→ **Description of the task**
Which lines in the entries below contain the string "menu" with the same capitalization? Copy each of those lines in full.

→ **Records shown**

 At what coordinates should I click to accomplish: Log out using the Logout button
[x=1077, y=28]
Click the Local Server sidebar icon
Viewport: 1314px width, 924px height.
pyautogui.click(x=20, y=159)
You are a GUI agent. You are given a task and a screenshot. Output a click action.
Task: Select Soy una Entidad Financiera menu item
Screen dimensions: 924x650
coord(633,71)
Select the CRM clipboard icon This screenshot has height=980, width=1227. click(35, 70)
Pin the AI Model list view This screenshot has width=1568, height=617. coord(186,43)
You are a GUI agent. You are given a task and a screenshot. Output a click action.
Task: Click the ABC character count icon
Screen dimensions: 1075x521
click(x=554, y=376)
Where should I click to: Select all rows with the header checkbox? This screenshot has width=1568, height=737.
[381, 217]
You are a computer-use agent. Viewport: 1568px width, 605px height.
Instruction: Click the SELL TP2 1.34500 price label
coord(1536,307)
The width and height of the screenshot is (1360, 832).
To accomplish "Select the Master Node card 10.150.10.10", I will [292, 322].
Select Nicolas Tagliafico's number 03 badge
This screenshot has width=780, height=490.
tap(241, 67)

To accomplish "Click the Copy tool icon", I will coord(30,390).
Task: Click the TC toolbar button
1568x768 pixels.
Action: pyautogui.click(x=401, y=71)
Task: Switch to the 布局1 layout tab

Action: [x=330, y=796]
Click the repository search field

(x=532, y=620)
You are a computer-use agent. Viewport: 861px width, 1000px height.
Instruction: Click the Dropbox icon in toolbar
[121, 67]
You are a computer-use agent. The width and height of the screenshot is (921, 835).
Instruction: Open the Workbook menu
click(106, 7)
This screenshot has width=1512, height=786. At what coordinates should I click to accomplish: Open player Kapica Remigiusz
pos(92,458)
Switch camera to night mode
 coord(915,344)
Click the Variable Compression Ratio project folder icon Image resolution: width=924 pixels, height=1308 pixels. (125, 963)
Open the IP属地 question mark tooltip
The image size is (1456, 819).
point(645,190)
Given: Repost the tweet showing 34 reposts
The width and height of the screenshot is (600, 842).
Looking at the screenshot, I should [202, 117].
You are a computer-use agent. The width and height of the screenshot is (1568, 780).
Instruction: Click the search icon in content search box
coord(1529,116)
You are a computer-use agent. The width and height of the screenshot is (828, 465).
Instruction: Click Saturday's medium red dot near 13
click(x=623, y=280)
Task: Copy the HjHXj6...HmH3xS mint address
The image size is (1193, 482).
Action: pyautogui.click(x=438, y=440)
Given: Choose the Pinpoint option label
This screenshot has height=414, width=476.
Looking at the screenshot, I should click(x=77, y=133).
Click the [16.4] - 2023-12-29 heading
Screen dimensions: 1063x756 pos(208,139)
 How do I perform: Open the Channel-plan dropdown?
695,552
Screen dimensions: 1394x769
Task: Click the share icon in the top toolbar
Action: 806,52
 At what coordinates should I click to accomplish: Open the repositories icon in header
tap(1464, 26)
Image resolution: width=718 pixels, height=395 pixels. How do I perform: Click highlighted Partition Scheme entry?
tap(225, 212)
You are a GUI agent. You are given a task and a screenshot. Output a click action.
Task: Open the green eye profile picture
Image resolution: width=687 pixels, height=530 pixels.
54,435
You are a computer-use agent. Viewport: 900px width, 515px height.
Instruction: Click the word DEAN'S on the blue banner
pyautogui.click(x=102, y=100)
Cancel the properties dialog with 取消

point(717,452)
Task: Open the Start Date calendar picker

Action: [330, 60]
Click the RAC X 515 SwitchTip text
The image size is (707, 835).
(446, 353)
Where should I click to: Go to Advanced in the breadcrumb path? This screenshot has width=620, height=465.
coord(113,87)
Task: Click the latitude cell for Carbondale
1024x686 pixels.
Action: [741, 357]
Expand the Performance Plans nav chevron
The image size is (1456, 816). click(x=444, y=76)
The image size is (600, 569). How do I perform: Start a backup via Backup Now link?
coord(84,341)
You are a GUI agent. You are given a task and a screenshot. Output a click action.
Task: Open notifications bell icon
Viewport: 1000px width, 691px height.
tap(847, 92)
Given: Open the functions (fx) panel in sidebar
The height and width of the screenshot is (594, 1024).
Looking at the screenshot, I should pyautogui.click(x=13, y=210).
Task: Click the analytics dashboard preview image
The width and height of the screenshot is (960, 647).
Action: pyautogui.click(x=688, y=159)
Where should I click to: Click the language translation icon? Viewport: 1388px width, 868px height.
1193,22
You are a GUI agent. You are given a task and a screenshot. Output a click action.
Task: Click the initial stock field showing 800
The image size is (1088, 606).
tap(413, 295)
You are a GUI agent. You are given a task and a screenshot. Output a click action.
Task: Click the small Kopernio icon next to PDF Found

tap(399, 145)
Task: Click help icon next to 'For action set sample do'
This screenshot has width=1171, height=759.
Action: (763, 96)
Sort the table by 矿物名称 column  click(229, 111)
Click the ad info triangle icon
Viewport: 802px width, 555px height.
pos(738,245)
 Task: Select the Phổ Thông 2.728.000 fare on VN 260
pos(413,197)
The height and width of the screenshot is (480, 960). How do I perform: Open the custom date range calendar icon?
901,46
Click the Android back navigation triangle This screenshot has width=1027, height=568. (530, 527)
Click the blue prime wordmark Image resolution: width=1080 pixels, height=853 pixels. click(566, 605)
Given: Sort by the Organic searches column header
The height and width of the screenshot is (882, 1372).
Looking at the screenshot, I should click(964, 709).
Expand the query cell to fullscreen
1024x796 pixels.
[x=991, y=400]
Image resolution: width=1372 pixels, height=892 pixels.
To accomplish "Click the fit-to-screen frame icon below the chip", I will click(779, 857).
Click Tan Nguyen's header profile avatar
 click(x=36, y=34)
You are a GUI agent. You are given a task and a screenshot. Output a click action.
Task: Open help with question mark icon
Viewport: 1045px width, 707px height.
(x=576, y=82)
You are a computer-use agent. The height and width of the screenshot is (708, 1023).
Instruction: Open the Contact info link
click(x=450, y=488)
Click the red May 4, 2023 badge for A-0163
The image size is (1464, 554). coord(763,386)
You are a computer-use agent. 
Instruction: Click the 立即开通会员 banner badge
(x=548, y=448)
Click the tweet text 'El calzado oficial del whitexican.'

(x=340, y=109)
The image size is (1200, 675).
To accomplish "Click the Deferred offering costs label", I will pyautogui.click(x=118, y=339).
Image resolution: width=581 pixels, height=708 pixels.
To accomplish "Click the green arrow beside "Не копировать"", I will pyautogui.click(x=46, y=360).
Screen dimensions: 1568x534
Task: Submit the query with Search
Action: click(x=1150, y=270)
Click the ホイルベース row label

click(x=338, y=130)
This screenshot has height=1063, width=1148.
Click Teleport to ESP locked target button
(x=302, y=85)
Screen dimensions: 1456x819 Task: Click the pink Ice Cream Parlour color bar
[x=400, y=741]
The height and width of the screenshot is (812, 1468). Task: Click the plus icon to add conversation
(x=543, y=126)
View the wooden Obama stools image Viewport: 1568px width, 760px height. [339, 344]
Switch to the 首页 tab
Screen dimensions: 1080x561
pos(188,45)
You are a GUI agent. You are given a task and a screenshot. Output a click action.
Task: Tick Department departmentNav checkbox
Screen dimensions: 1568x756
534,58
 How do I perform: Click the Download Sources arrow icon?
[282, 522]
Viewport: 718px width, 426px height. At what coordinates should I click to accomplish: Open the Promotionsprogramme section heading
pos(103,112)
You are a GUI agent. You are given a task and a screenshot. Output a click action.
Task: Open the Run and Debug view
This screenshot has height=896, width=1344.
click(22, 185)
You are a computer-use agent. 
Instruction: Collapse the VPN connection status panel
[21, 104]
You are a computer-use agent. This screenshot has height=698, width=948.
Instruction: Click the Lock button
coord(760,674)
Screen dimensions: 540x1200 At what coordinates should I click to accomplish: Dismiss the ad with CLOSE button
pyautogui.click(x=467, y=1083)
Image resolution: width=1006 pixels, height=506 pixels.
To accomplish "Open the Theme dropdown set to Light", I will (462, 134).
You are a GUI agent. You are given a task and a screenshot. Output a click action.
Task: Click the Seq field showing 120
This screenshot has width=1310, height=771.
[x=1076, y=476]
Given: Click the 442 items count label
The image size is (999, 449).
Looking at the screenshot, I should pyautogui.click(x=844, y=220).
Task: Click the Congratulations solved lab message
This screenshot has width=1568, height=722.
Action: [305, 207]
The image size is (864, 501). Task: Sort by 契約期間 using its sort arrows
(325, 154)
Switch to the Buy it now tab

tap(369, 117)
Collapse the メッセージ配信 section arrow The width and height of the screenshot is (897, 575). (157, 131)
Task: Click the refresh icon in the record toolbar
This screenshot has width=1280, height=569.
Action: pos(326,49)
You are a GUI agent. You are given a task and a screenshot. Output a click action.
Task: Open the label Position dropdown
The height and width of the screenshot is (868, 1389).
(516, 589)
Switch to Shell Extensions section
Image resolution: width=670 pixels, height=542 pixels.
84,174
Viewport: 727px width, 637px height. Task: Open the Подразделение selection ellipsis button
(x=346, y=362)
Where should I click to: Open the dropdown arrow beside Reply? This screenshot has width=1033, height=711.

→ **Written answer**
Task: Select Soy una Entidad Financiera menu item
Instruction: Open the Workbook menu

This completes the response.